Côté agrégateurs, je pense que c’est moins un sujet. On remarque que les TMC traditionnelles, parfois, viennent toquer à la porte de certains agrégateurs pour les faire travailler avec elles quand elles n’ont pas de solution maison. Ça leur permet de pouvoir pallier le fait que le GDS est peut-être encore un petit peu limité en termes de choix. Mais du coup, c’est un vrai sujet qui va continuer à être extrêmement important.
J’encourage fortement tous les acheteurs à se poser la question, à mettre en place des plans d’adoption, quelles que soient les solutions qui sont choisies. Il faut vraiment prendre le sujet à bras le corps.

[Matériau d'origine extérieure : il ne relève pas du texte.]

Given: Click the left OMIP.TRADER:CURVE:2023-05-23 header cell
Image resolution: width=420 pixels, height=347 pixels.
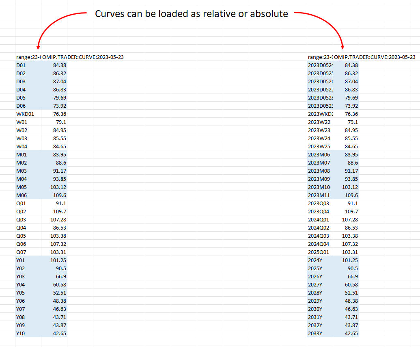Looking at the screenshot, I should 83,57.
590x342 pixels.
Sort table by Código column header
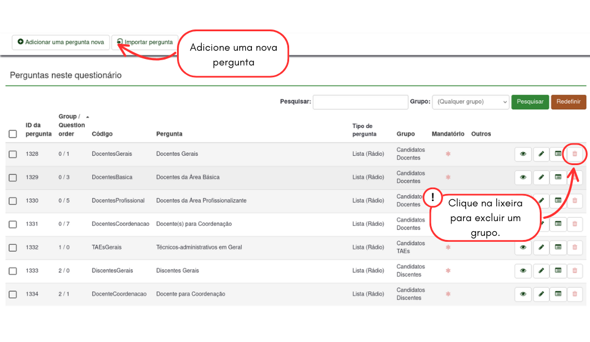click(102, 134)
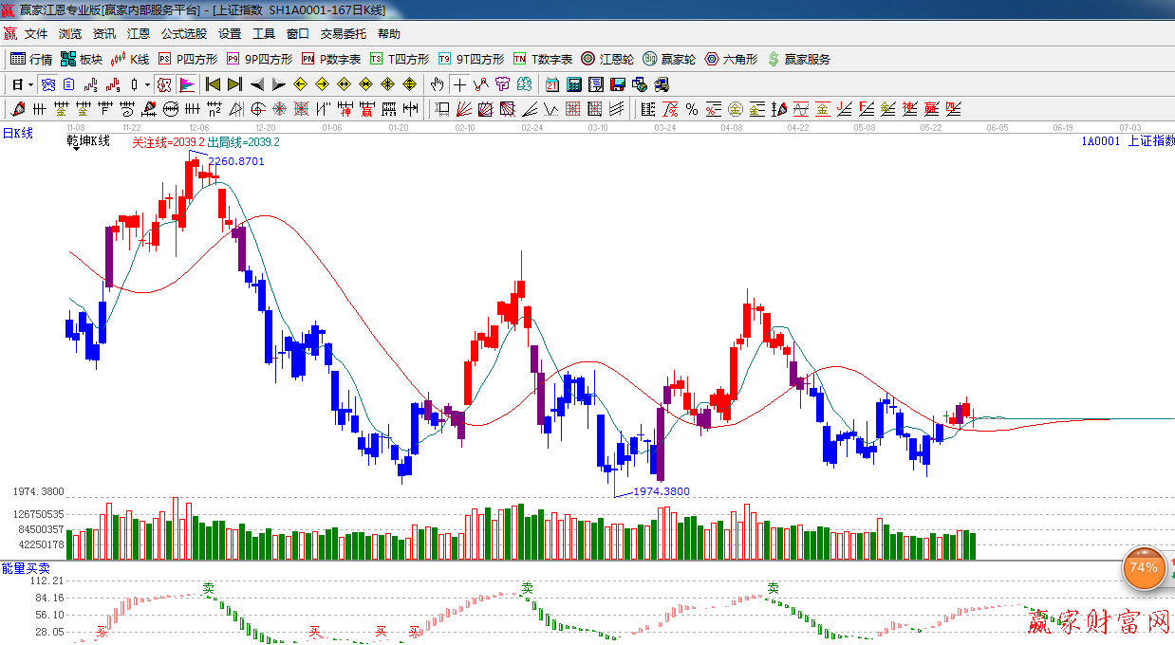
Task: Jump to first bar arrow icon
Action: (213, 84)
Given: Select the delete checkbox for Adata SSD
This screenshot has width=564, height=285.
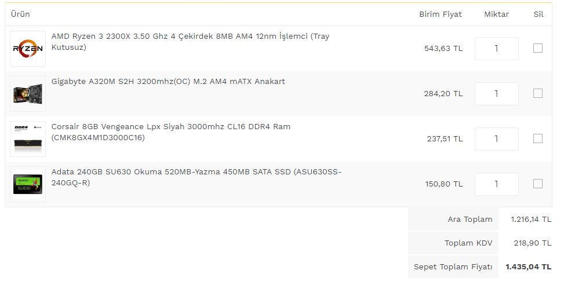Looking at the screenshot, I should coord(538,184).
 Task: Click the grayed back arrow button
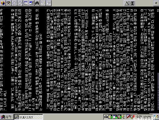click(x=14, y=3)
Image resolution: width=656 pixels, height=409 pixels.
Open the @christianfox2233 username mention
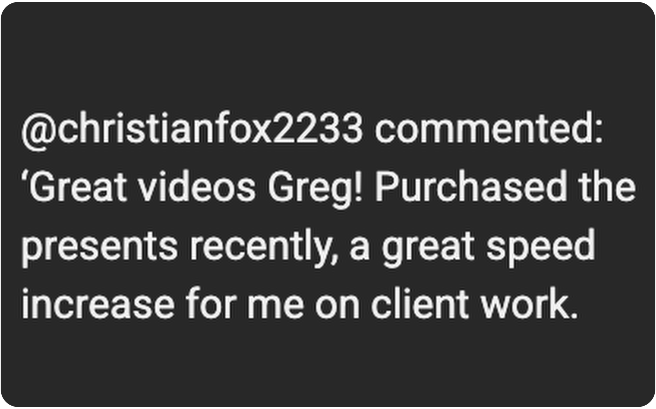pos(192,130)
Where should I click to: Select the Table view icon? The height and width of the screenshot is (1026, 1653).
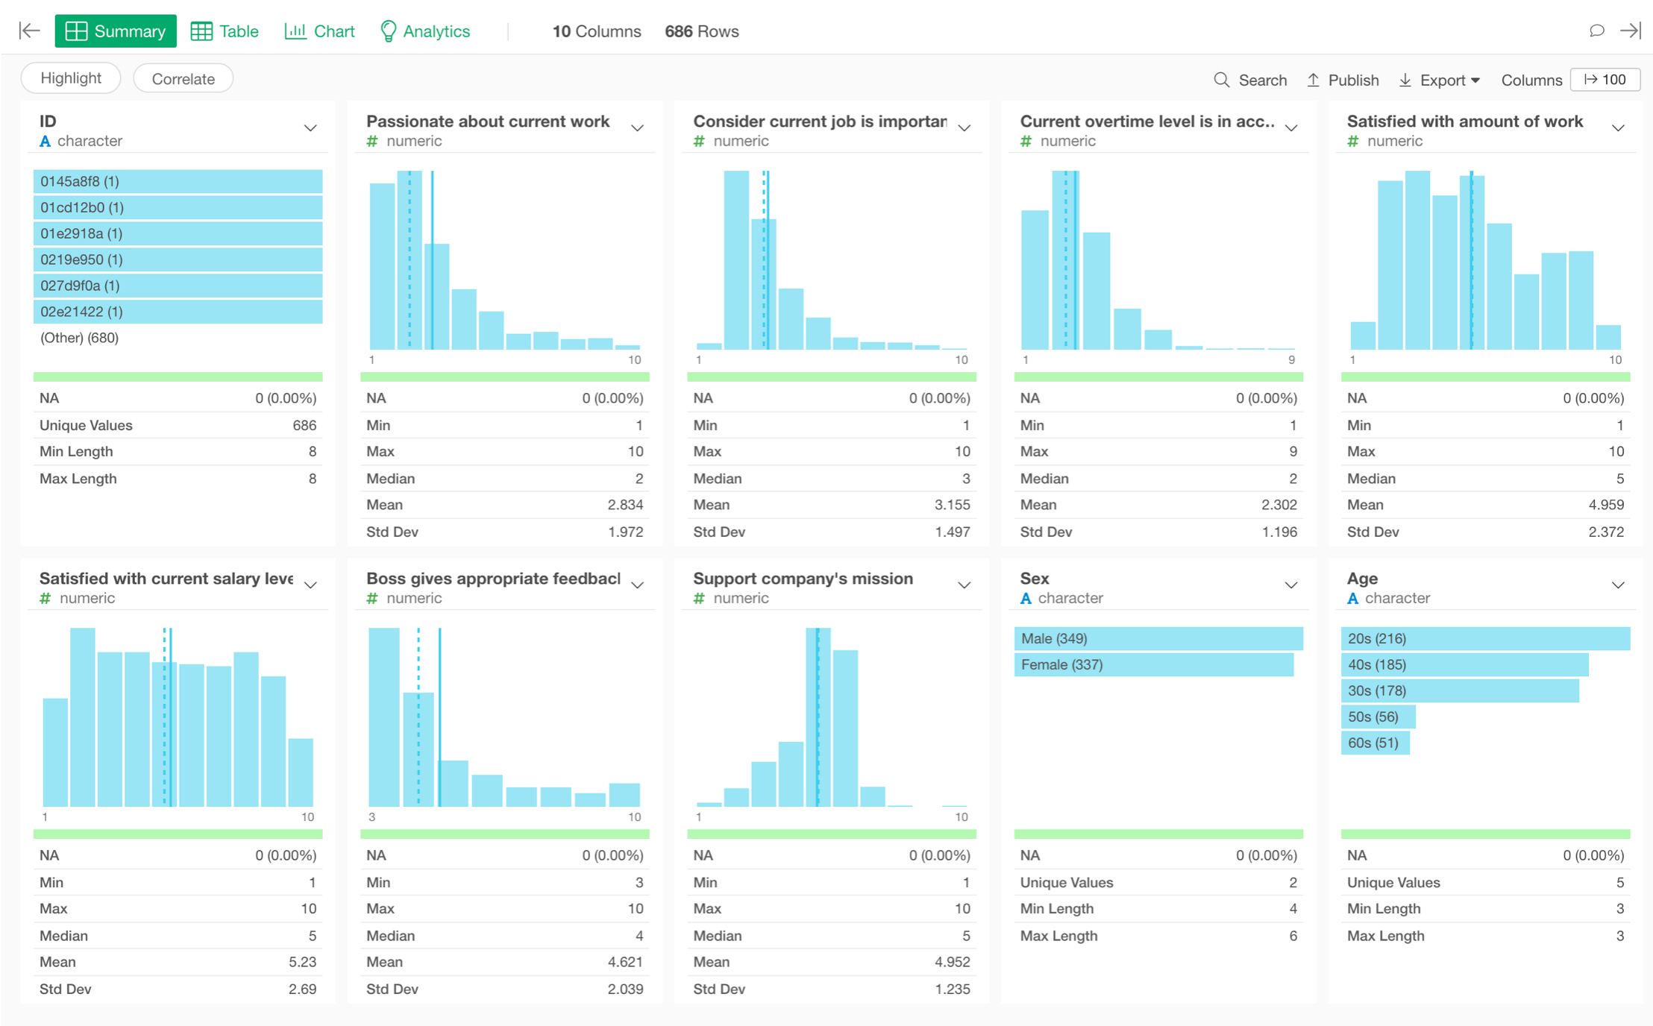(201, 31)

Car pour pouvoir partir en sourcing et négocier de manière conforme en ayant une visibilité claire, il faut savoir où est ce qu’ils dépensent, pour pouvoir traiter les sujets de conformité et de RSE qui sont extrêmement importants et qui englobent aussi le sujet de la place de la femme dans le voyage.
François-Xavier Izenic
Valérie Hoffenberg disait : il faut que les outils de réservation puissent afficher les critères qui permettent à la voyageuse d’affaires de pouvoir choisir en toute connaissance de cause. C’est un sujet pour vous ?
Fatiah Belhout
Tout à fait. Chez Hcorpo, on est extrêmement sensibles à ce sujet et on le traite à différents niveaux. En amont du voyage, sur la partie sourcing, on a des équipes advisory qui mènent des négociations. Dans le cadre de ces négociations, c’est important de qualifier, de poser les bonnes questions.
Par le passé, j’ai été amenée à traiter sur des appels d’offres assez globaux, où la question était d’abord très anglo-saxonne. Mais d’autres régions du monde s’en sont emparées. En Asie, typiquement, notamment dans les entreprises tech qui ont énormément de collaborateurs qui se déplacent depuis le Point of Sale Inde. Ils ont ces questions qui reviennent souvent. Celle de savoir, par exemple, si dans l’hôtel il y a un étage spécifique qui est prévu pour les voyageuses, pour pouvoir les isoler et les protéger.
Je pense que certains pays ont, peut-être, de l’avance par rapport à d’autres. En France, c’est quand même un sujet extrêmement important, qui revient de plus en plus dans nos discussions. Je suis d’accord avec Isabelle Chauveau sur le fait qu’il faut l’englober dans le cadre du sujet RSE. Et puis choisir ensuite quels sont les sujets qu’on souhaite prioriser.
A l’heure actuelle, on a encore des discussions en cours avec certains OBT pour pouvoir intégrer les labels green. L’enjeu est de savoir comment est-ce qu’on donne la priorité à certains sujets, tout en mettant quand même suffisamment d’efforts sur ce sujet-là qui est extrêmement important. Et en parallèle, on commence un troisième volet. On commence à noter des initiatives de la part de certains grands groupes qui souhaitent, pour leurs propres employés, qui seraient en situation de danger dans leur vie privée, dans leur vie personnelle, de pouvoir amener des plateformes de réservation pour qu’une salariée qui se trouve dans une situation conflictuelle dans son couple puisse venir séjourner dans un hôtel de manière complètement anonyme et que son conjoint ne puisse pas potentiellement la retracer.
Donc, ce sont vraiment des sujets sur lesquels on est très contents de pouvoir accompagner des associations ou nos clients, et d’avancer dans ce sens-là. C’est plus simple de le faire sur une version en standalone, que via une intégration dans les outils des clients. Mais on essaye de maintenir cette discussion ouverte avec les OBT, pour faire en sorte qu’ils prennent aussi à bras le corps ces sujets, sachant qu’on est tous dans un écosystème où on est dépendant les uns des autres. Donc il faut avancer de manière coordonnée avec les TMC, avec les hôtels, avec les OBT.
François-Xavier Izenic
En tout cas, les choses sont en train d’évoluer et sont en train de changer. Et personne ne va ne pas s’en plaindre. On va suivre évidemment avec intérêt toutes les initiatives qui porteront sur ces sujets liés aux voyageuses d’affaires.